Copy verbatim the block of lines in the entries below whose first line contains "Viewport: 649px width, 459px" and whose last line contains "The height and". Leave out all other lines.
(Beginning of Excerpted data)
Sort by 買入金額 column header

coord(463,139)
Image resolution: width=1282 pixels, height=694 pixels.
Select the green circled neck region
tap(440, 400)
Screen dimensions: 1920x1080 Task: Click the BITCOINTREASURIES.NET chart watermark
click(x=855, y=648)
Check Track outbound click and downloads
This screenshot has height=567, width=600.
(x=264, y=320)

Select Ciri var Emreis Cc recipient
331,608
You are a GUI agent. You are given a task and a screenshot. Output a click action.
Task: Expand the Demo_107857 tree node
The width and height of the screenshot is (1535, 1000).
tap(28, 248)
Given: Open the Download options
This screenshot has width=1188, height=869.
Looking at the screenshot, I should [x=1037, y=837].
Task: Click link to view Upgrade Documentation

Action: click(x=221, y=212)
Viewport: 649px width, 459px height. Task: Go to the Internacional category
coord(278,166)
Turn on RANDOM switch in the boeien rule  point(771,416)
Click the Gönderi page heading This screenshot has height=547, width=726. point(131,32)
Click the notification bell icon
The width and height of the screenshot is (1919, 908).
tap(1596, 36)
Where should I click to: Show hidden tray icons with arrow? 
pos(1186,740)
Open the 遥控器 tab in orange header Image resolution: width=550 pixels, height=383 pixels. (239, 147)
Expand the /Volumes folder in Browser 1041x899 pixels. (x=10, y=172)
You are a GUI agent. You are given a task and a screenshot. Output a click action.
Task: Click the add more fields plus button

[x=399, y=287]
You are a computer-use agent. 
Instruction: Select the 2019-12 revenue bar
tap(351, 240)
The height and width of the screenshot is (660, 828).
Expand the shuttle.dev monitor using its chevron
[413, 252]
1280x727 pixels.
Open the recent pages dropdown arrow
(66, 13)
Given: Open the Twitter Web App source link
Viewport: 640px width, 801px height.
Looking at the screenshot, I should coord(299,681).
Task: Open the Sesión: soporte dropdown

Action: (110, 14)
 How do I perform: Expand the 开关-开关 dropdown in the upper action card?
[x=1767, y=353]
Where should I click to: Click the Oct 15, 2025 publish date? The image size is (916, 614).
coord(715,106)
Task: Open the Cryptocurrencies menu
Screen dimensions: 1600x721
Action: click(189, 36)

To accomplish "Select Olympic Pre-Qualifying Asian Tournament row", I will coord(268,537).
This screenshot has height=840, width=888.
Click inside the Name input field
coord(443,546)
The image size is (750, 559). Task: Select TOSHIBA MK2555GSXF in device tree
(End of Excerpted data)
— Answer area —
Viewport: 649px width, 459px height. Task: Go to the Internacional category
coord(278,166)
Turn on RANDOM switch in the boeien rule  point(771,416)
Click the Gönderi page heading This screenshot has height=547, width=726. point(131,32)
Click the notification bell icon
The width and height of the screenshot is (1919, 908).
tap(1596, 36)
Where should I click to: Show hidden tray icons with arrow? 
pos(1186,740)
Open the 遥控器 tab in orange header Image resolution: width=550 pixels, height=383 pixels. (239, 147)
Expand the /Volumes folder in Browser 1041x899 pixels. (x=10, y=172)
You are a GUI agent. You are given a task and a screenshot. Output a click action.
Task: Click the add more fields plus button

[x=399, y=287]
You are a computer-use agent. 
Instruction: Select the 2019-12 revenue bar
tap(351, 240)
The height and width of the screenshot is (660, 828).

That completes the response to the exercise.